The datasets were collected in late 2017 from goodreads. Details of the datasets are described in the dataset website
We collected these datasets for academic use only! Please do not redistribute them or use for commercial purposes.
If you are using our dataset, please cite the following papers:
- Mengting Wan, Julian McAuley, "Item Recommendation on Monotonic Behavior Chains", in RecSys'18. [bibtex]
- Mengting Wan, Rishabh Misra, Ndapa Nakashole, Julian McAuley, "Fine-Grained Spoiler Detection from Large-Scale Review Corpora", in ACL'19. [bibtex]

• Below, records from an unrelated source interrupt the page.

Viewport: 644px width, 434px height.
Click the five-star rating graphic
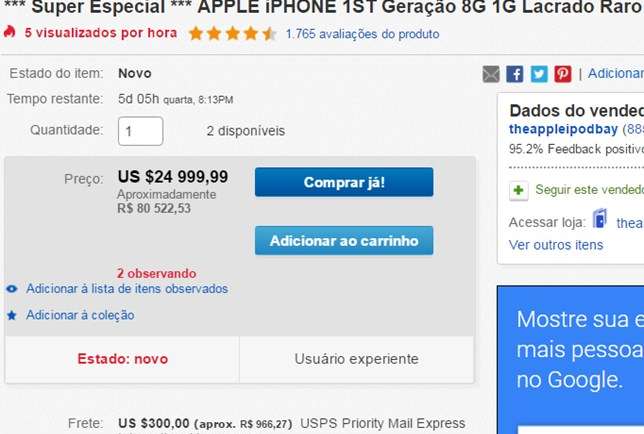[232, 34]
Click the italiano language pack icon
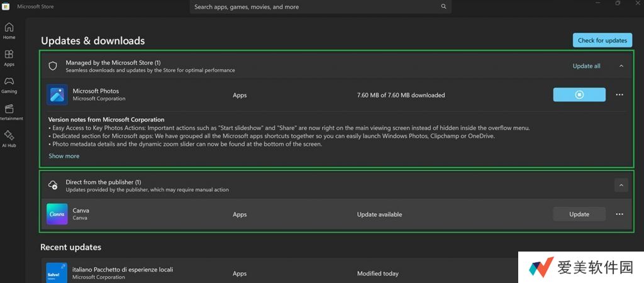Viewport: 644px width, 283px height. [57, 272]

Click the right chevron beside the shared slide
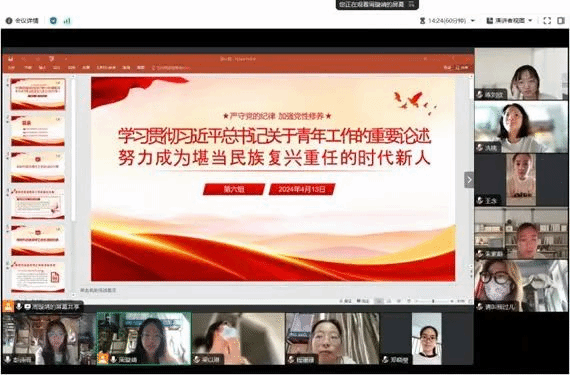click(x=469, y=180)
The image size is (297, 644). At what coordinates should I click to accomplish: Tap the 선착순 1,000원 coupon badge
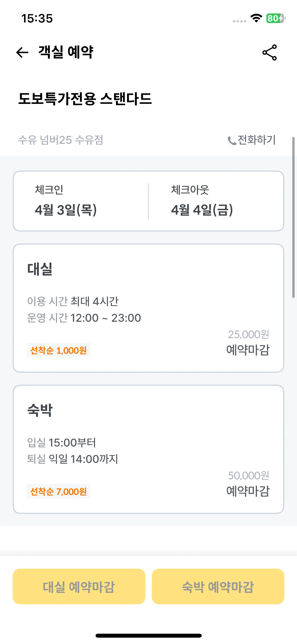point(59,350)
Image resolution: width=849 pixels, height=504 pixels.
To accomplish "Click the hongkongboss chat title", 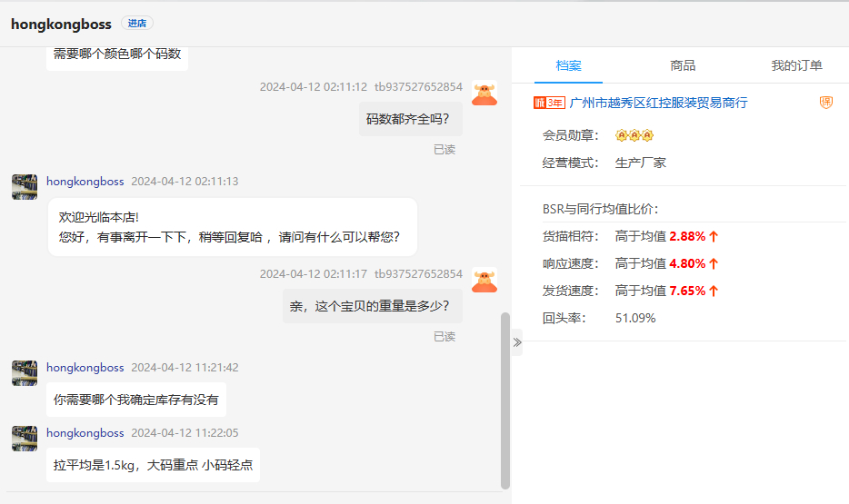I will coord(61,25).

We've created several notebooks (in python 3.7) to illustrate how to download/read these datasets, and provide some basic explorations of the data.
- download.ipynb: If you prefer to download datasets without GUI. This notebook will show how to download files in bash/python.
- samples.ipynb: This notebook will show how to read '.json.gz' files line-by-line and display sample records of each file.
- statistics.ipynb: This notebook will calculate some basic statistics of the datasets (except the largest complete interaction file 'goodreads_interactions.csv'). Running this notebook may take a while.
- distributions.ipynb: This notebook will operate on the complete interaction file 'goodreads_interactions.csv' and provide some explorations of the distributions of these interactions. Note: Run this notebook only when you have LARGE memory (recommend 32g+)!!
- reviews.ipynb: This notebook will calculate some statistics of the review datasets.